» **What the task asks**
Count the lines in the entries below that contain the string "icon", treating uppercase and lowercase as different. Reply with the number alone.

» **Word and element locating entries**
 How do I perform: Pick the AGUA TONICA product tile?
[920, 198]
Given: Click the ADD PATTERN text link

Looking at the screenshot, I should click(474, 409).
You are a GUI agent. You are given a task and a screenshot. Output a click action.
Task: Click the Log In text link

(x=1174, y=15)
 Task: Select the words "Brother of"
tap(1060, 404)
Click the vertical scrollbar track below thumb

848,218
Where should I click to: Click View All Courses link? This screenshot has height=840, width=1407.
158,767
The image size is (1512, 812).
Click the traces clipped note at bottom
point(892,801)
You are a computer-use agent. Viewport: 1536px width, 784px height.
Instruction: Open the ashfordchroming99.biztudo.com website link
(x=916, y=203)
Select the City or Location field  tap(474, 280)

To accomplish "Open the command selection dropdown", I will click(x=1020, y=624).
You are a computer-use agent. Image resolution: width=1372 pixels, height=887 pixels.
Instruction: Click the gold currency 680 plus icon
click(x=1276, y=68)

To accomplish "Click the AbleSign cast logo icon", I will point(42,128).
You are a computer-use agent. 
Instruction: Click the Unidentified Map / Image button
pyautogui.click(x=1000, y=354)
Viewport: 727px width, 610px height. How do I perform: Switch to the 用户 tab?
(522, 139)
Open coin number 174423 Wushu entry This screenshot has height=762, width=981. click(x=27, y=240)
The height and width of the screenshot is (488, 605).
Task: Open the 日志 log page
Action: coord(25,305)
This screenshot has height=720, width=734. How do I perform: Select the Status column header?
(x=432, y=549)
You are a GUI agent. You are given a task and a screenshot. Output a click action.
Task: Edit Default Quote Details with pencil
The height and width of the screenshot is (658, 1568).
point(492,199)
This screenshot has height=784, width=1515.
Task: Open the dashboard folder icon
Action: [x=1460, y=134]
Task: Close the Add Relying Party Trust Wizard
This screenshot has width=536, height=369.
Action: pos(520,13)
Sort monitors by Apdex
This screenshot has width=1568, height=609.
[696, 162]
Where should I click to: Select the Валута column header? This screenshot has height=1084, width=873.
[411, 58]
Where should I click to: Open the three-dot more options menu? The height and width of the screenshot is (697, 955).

» **Answer**
3